A member of the Cypress String Quartet, which was in residence 2003-09 at San Jose State University, Kloetzel opened the program alone, with Bach's Cello Suite No. 1 in G major. At first, she pressed tempos uncomfortably; NASCAR Bach. But in the final movements, she settled into the suite's spacious spirit, her playing robust and earthy, the Sarabande opening into rich sluicing chords.

Kloetzel took a break offstage, while the string orchestra played "A Wintry Vale" by Galindo, who lives in San Mateo and composes as if she's planning a move to Hollywood. This programmatic work, first performed by San Jose Chamber Orchestra in 2007, charts the descent of a snowflake from cloud to earth. It's well-crafted, serene, a little cloying; it would be just right for a sentimental film with a Gaelic bent.

The program's centerpiece (and the first of its two world premieres) followed: "Cloud Atlas," a cello concerto by Ruehr, who teaches at the Massachusetts Institute of Technology and composed this ambitious work especially for Kloetzel.

Two years ago, the Cypress Quartet premiered Ruehr's "Bel Canto," which draws inspiration from Ann Patchett's best-selling novel of the same name, as well as from Puccini, Barber, Schubert and other sources. With "Cloud Atlas," Ruehr does something similar, patterning the concerto on David Mitchell's futuristic novel of the same title -- and with soloist Kloetzel representing one of the characters, a goddess known as Somni-451. Just as Mitchell moves from "flowery 19th century prose to futuristic minimalism" in his prose, Ruehr says in the program notes, she aims for a musical language that weaves through eras, from the lively Baroque dance that appears several times to grieving post-Romantic melody. From a single musical kernel -- a pair of perfect fifths, a half-step apart -- the various styles and episodes are generated.

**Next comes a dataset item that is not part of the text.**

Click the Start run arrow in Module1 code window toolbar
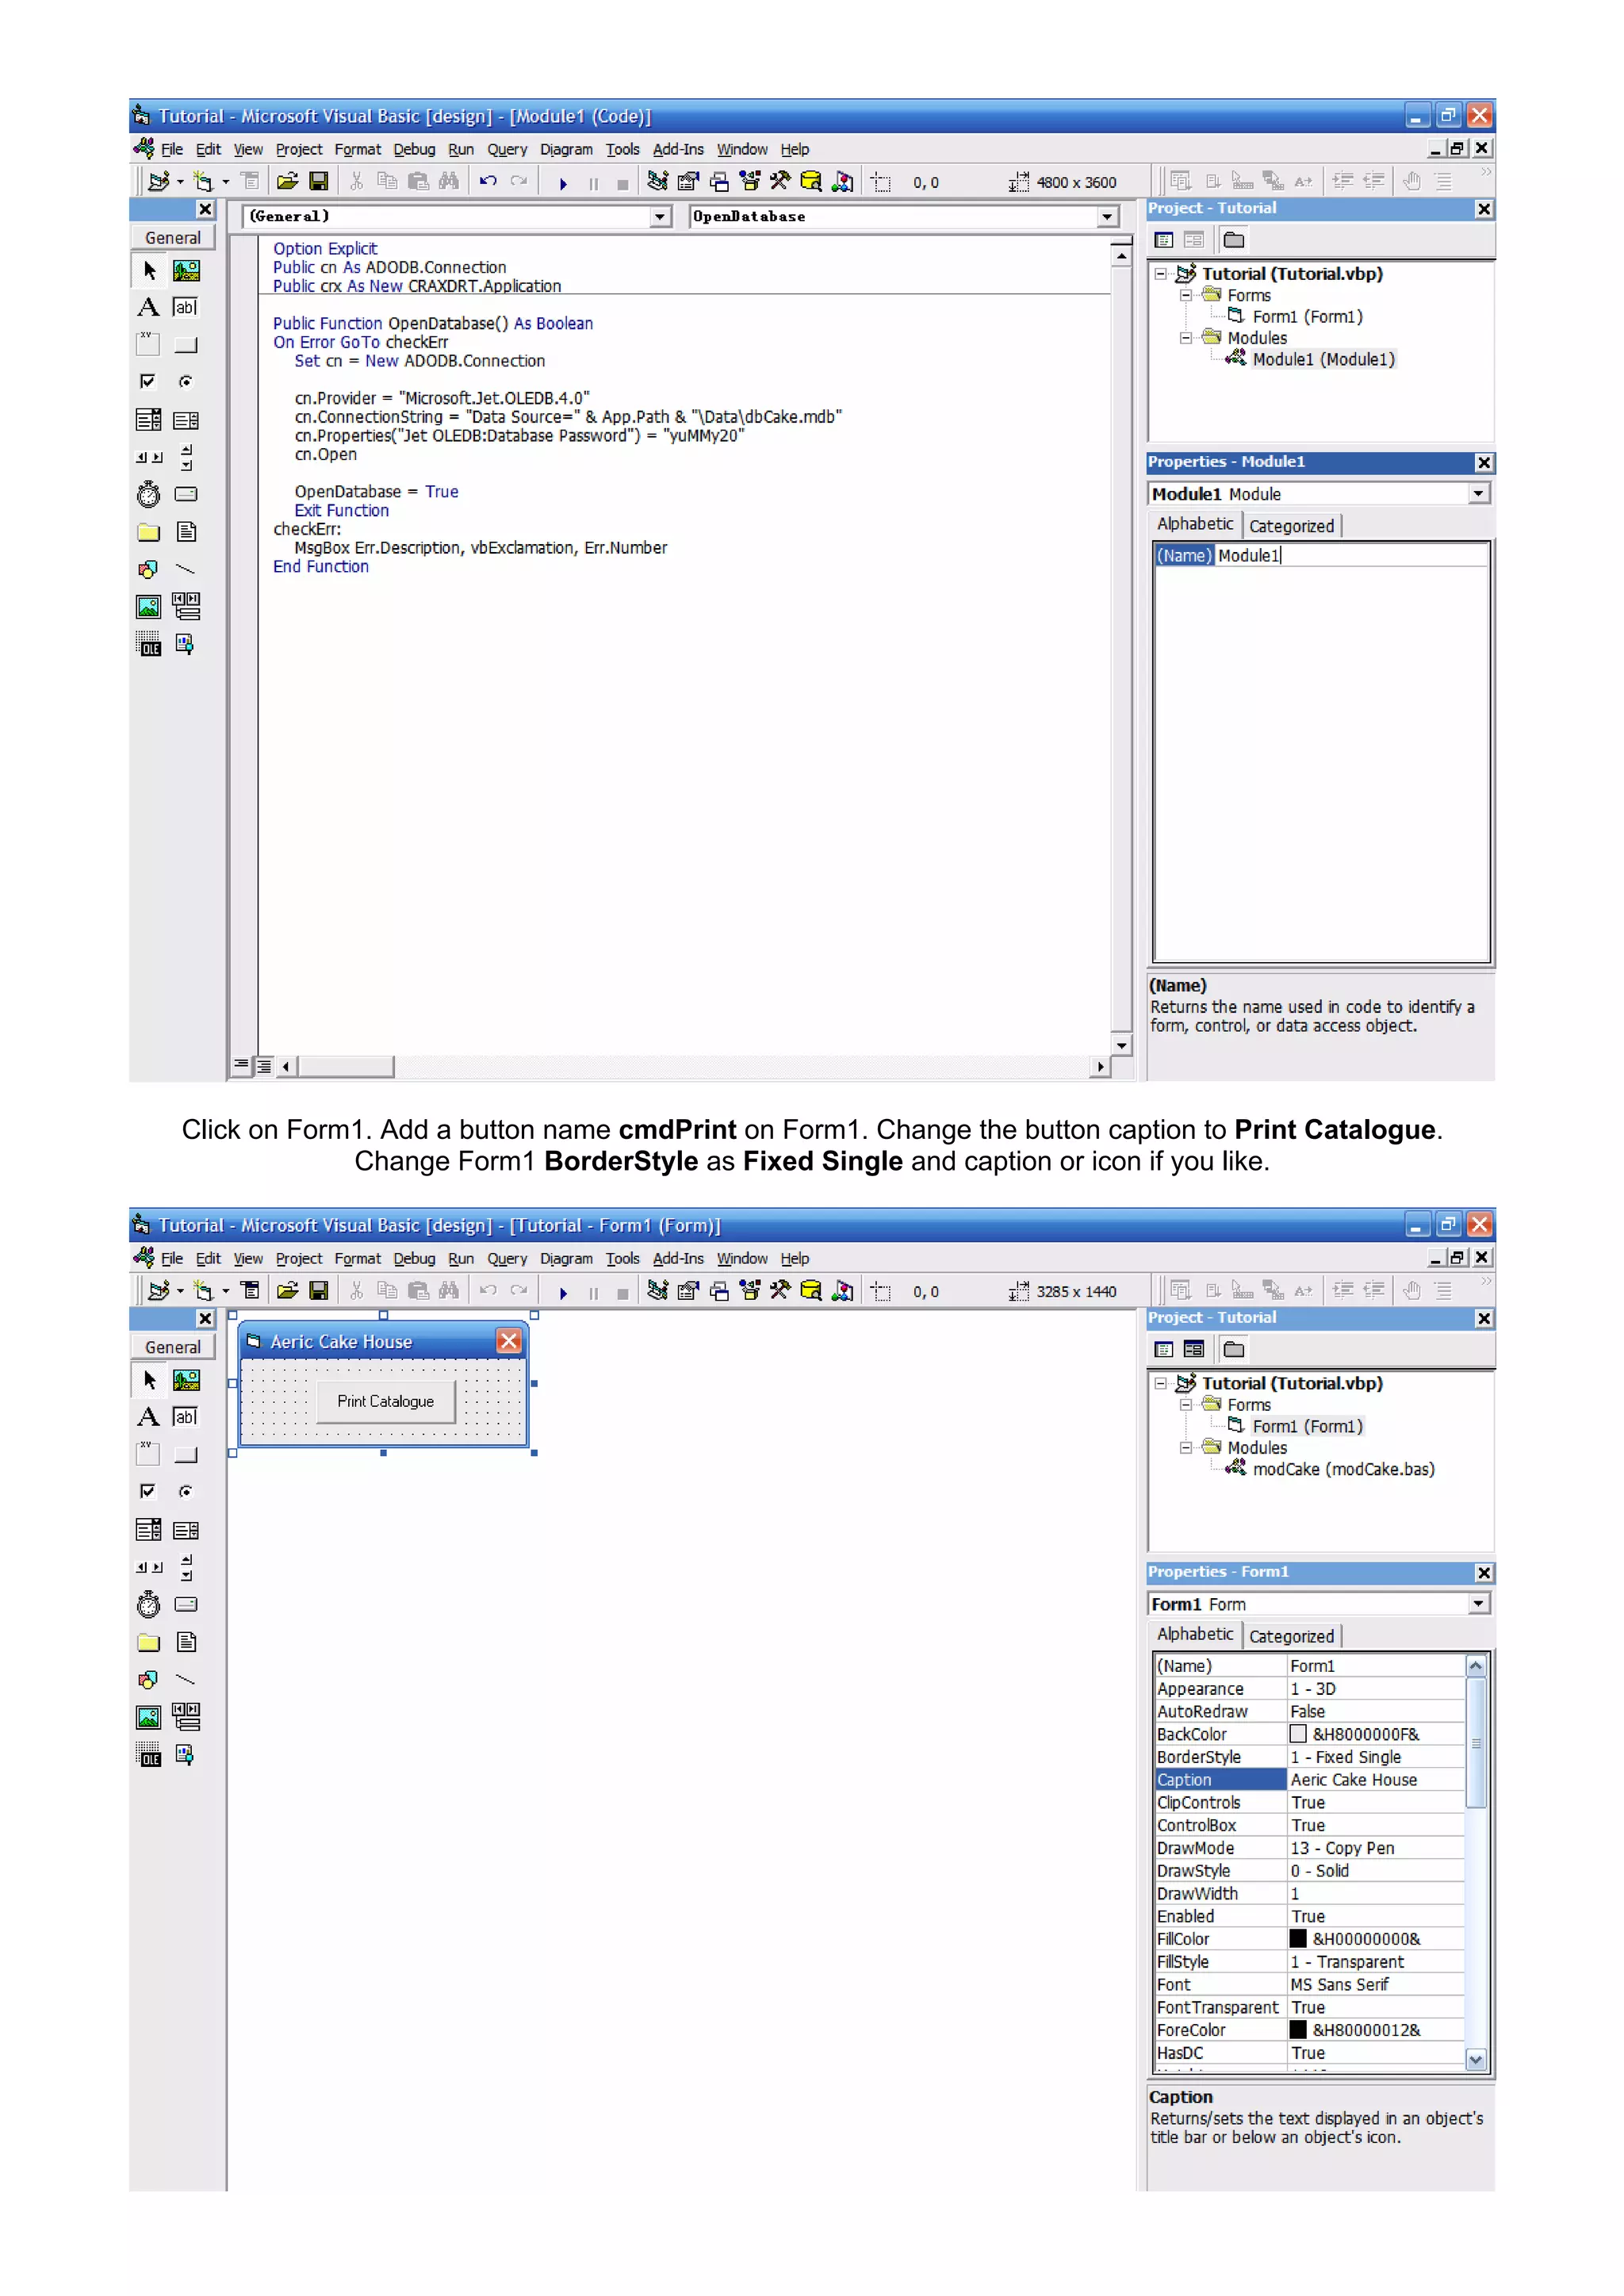Image resolution: width=1624 pixels, height=2296 pixels. (x=563, y=183)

Sunday, Kloetzel carried the day, sky-gliding over the bustling orchestral backdrop, which at times pulsed like a Steve Reich composition or tolled and chimed in the manner of an Indonesian gamelan. The cellist went sliding through wide, weeping intervals; strummed like a guitarist; and played a sort of ghost duet with Dan Levitan, the excellent harpist, who was practically a second soloist through much of this dramatic musical journey and showpiece.

After intermission, the concert stumbled; apparently, there wasn't enough rehearsal time to carry off this overstuffed program. An arrangement for four cellos of Bach's Sarabande and Bourrée (BWV 1002), from the solo violin partitas, was plagued by pitch problems. Tempos flew apart during Villa-Lobos' "Bachiana Brasileira No. 5," scored for eight cellos and soprano -- here, the opulent-voiced Ronit Widmann-Levy was having one of those nights and strained after high notes.

Finally, there was the world premiere of Michael Touchi's "Tiento" for eight cellos and additional strings -- another raggedy performance. Yet Pleasanton-based Touchi's music is so strongly conceived that "Tiento" was a joy, anyway. Big lyric themes rose above roiling cello riffs -- bluesy riffs, Balkan-ish riffs, Cuban-esque riffs, with cool little modulations and the momentum steadily building. Themes emerged from themes, textures from textures; it was like watching Russian nesting dolls opening up, with secret musical battalions emerging, racing toward the finish.